EXTRACTED MATERIAL »

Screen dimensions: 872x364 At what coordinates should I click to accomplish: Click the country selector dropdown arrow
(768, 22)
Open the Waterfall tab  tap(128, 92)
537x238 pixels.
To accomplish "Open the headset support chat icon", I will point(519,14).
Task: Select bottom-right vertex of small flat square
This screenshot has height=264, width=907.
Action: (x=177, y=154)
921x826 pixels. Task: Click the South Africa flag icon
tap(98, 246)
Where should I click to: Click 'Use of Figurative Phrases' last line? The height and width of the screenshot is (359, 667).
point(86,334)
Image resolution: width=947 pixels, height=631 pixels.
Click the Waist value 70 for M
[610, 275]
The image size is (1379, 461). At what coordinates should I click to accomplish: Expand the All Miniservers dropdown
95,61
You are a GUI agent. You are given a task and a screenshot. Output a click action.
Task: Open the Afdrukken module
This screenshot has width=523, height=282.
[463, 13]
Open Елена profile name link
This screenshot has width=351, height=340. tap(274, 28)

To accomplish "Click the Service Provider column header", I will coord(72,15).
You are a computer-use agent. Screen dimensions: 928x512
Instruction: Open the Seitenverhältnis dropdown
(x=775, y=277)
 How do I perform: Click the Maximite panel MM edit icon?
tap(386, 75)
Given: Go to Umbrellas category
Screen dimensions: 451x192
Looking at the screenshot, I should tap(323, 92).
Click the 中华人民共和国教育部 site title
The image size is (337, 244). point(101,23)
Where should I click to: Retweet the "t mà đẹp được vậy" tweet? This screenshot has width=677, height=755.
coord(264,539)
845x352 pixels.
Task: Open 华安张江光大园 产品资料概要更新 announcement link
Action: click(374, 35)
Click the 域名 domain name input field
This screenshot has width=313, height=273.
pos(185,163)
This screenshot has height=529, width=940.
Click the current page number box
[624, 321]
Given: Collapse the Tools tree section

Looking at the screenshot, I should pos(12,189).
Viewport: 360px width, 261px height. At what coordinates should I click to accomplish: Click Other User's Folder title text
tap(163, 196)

WHAT THE TASK ASKS »
Lines in the records above that carry the word "will" are to be located and copied.

ANSWER SPACE »
To accomplish "Open the headset support chat icon", I will point(519,14).
To accomplish "Click the Service Provider column header", I will coord(72,15).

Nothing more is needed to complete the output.